BEGIN THE DATA

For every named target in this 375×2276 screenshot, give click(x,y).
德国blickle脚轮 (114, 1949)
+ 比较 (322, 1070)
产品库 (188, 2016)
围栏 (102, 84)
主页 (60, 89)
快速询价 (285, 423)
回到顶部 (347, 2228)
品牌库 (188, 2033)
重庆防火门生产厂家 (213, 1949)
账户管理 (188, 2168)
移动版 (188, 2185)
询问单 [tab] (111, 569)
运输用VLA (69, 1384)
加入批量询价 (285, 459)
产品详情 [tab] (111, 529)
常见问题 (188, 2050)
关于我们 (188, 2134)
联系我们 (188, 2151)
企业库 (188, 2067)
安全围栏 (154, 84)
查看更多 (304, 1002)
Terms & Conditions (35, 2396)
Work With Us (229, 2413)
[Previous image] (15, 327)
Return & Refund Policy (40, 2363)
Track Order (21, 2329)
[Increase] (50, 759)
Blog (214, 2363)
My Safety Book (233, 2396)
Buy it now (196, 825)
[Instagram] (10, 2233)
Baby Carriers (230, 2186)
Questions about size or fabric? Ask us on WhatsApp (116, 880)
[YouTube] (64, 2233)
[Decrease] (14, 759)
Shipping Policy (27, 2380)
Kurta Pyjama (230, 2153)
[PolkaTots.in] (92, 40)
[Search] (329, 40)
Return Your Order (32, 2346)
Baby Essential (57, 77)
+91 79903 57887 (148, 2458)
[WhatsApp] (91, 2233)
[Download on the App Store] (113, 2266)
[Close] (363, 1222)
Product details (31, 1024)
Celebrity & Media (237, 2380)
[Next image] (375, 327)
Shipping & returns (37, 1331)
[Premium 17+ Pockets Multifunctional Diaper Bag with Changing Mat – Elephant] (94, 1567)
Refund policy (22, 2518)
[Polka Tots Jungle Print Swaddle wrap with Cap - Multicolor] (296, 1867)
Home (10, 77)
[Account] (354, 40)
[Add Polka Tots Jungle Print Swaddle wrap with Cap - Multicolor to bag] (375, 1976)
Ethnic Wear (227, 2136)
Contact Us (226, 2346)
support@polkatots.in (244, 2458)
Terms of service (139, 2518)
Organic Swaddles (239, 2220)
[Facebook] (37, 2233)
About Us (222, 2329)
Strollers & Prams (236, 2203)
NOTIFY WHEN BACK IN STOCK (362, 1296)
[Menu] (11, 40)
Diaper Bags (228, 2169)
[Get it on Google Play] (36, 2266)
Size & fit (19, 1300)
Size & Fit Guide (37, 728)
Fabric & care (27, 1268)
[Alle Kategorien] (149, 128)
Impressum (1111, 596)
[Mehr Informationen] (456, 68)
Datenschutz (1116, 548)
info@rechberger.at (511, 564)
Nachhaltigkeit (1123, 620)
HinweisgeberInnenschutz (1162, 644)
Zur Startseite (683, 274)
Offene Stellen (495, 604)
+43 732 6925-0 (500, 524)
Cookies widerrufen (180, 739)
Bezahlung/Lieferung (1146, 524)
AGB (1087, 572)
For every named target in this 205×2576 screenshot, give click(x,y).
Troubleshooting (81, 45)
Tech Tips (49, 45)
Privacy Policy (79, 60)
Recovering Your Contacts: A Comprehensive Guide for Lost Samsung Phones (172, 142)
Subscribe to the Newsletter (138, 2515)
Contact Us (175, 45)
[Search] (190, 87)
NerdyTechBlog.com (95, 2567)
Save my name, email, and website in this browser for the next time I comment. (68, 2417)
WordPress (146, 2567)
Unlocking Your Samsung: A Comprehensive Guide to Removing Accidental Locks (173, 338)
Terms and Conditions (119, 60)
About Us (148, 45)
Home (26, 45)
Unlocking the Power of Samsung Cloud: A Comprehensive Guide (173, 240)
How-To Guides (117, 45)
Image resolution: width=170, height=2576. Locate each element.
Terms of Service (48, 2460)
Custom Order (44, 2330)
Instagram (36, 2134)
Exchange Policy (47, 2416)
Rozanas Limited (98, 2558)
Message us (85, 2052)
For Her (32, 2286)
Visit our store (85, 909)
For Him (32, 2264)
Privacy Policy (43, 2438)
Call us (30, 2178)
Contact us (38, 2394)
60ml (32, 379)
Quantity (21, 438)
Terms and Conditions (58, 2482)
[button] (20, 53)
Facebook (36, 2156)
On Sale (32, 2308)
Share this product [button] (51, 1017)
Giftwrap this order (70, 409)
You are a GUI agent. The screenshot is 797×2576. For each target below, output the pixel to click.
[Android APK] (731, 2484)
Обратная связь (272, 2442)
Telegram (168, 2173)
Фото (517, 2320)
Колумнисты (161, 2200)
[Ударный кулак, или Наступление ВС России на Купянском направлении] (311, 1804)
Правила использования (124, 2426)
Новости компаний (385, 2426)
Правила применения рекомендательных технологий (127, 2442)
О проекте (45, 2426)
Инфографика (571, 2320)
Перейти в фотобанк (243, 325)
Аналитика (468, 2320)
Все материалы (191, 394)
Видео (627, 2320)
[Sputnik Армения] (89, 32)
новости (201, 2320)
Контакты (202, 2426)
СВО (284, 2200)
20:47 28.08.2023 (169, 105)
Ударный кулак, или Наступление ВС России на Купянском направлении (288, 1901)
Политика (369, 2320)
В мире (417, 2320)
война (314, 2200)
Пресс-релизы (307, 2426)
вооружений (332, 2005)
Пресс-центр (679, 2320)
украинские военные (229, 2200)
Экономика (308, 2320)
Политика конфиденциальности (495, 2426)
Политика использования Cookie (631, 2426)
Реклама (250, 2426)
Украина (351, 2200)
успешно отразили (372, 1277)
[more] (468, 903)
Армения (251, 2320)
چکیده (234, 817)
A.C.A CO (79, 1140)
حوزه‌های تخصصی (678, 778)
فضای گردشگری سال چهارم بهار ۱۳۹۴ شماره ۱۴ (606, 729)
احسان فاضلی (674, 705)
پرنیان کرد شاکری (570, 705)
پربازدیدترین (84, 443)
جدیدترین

END THE DATA

TASK TO COMPLETE: When the material above has been read, copy all of it exactly.

ANSWER TO THIS TASK:
For every named target in this 375×2276 screenshot, give click(x,y).
德国blickle脚轮 (114, 1949)
+ 比较 (322, 1070)
产品库 (188, 2016)
围栏 (102, 84)
主页 (60, 89)
快速询价 (285, 423)
回到顶部 (347, 2228)
品牌库 (188, 2033)
重庆防火门生产厂家 (213, 1949)
账户管理 (188, 2168)
移动版 (188, 2185)
询问单 [tab] (111, 569)
运输用VLA (69, 1384)
加入批量询价 (285, 459)
产品详情 [tab] (111, 529)
常见问题 (188, 2050)
关于我们 (188, 2134)
联系我们 (188, 2151)
企业库 (188, 2067)
安全围栏 (154, 84)
查看更多 (304, 1002)
Terms & Conditions (35, 2396)
Work With Us (229, 2413)
[Previous image] (15, 327)
Return & Refund Policy (40, 2363)
Track Order (21, 2329)
[Increase] (50, 759)
Blog (214, 2363)
My Safety Book (233, 2396)
Buy it now (196, 825)
[Instagram] (10, 2233)
Baby Carriers (230, 2186)
Questions about size or fabric? Ask us on WhatsApp (116, 880)
[YouTube] (64, 2233)
[Decrease] (14, 759)
Shipping Policy (27, 2380)
Kurta Pyjama (230, 2153)
[PolkaTots.in] (92, 40)
[Search] (329, 40)
Return Your Order (32, 2346)
Baby Essential (57, 77)
+91 79903 57887 (148, 2458)
[WhatsApp] (91, 2233)
[Download on the App Store] (113, 2266)
[Close] (363, 1222)
Product details (31, 1024)
Celebrity & Media (237, 2380)
[Next image] (375, 327)
Shipping & returns (37, 1331)
[Premium 17+ Pockets Multifunctional Diaper Bag with Changing Mat – Elephant] (94, 1567)
Refund policy (22, 2518)
[Polka Tots Jungle Print Swaddle wrap with Cap - Multicolor] (296, 1867)
Home (10, 77)
[Account] (354, 40)
[Add Polka Tots Jungle Print Swaddle wrap with Cap - Multicolor to bag] (375, 1976)
Ethnic Wear (227, 2136)
Contact Us (226, 2346)
support@polkatots.in (244, 2458)
Terms of service (139, 2518)
Organic Swaddles (239, 2220)
[Facebook] (37, 2233)
About Us (222, 2329)
Strollers & Prams (236, 2203)
NOTIFY WHEN BACK IN STOCK (362, 1296)
[Menu] (11, 40)
Diaper Bags (228, 2169)
[Get it on Google Play] (36, 2266)
Size & fit (19, 1300)
Size & Fit Guide (37, 728)
Fabric & care (27, 1268)
[Alle Kategorien] (149, 128)
Impressum (1111, 596)
[Mehr Informationen] (456, 68)
Datenschutz (1116, 548)
info@rechberger.at (511, 564)
Nachhaltigkeit (1123, 620)
HinweisgeberInnenschutz (1162, 644)
Zur Startseite (683, 274)
Offene Stellen (495, 604)
+43 732 6925-0 (500, 524)
Cookies widerrufen (180, 739)
Bezahlung/Lieferung (1146, 524)
AGB (1087, 572)
For every named target in this 205×2576 screenshot, give click(x,y).
Troubleshooting (81, 45)
Tech Tips (49, 45)
Privacy Policy (79, 60)
Recovering Your Contacts: A Comprehensive Guide for Lost Samsung Phones (172, 142)
Subscribe to the Newsletter (138, 2515)
Contact Us (175, 45)
[Search] (190, 87)
NerdyTechBlog.com (95, 2567)
Save my name, email, and website in this browser for the next time I comment. (68, 2417)
WordPress (146, 2567)
Unlocking Your Samsung: A Comprehensive Guide to Removing Accidental Locks (173, 338)
Terms and Conditions (119, 60)
About Us (148, 45)
Home (26, 45)
Unlocking the Power of Samsung Cloud: A Comprehensive Guide (173, 240)
How-To Guides (117, 45)
Image resolution: width=170, height=2576. Locate each element.
Terms of Service (48, 2460)
Custom Order (44, 2330)
Instagram (36, 2134)
Exchange Policy (47, 2416)
Rozanas Limited (98, 2558)
Message us (85, 2052)
For Her (32, 2286)
Visit our store (85, 909)
For Him (32, 2264)
Privacy Policy (43, 2438)
Call us (30, 2178)
Contact us (38, 2394)
60ml (32, 379)
Quantity (21, 438)
Terms and Conditions (58, 2482)
[button] (20, 53)
Facebook (36, 2156)
On Sale (32, 2308)
Share this product [button] (51, 1017)
Giftwrap this order (70, 409)
You are a GUI agent. The screenshot is 797×2576. For each target below, output the pixel to click.
[Android APK] (731, 2484)
Обратная связь (272, 2442)
Telegram (168, 2173)
Фото (517, 2320)
Колумнисты (161, 2200)
[Ударный кулак, или Наступление ВС России на Купянском направлении] (311, 1804)
Правила использования (124, 2426)
Новости компаний (385, 2426)
Правила применения рекомендательных технологий (127, 2442)
О проекте (45, 2426)
Инфографика (571, 2320)
Перейти в фотобанк (243, 325)
Аналитика (468, 2320)
Все материалы (191, 394)
Видео (627, 2320)
[Sputnik Армения] (89, 32)
новости (201, 2320)
Контакты (202, 2426)
СВО (284, 2200)
20:47 28.08.2023 (169, 105)
Ударный кулак, или Наступление ВС России на Купянском направлении (288, 1901)
Политика (369, 2320)
В мире (417, 2320)
война (314, 2200)
Пресс-релизы (307, 2426)
вооружений (332, 2005)
Пресс-центр (679, 2320)
украинские военные (229, 2200)
Экономика (308, 2320)
Политика конфиденциальности (495, 2426)
Политика использования Cookie (631, 2426)
Реклама (250, 2426)
Украина (351, 2200)
успешно отразили (372, 1277)
[more] (468, 903)
Армения (251, 2320)
چکیده (234, 817)
A.C.A CO (79, 1140)
حوزه‌های تخصصی (678, 778)
فضای گردشگری سال چهارم بهار ۱۳۹۴ شماره ۱۴ (606, 729)
احسان فاضلی (674, 705)
پرنیان کرد شاکری (570, 705)
پربازدیدترین (84, 443)
جدیدترین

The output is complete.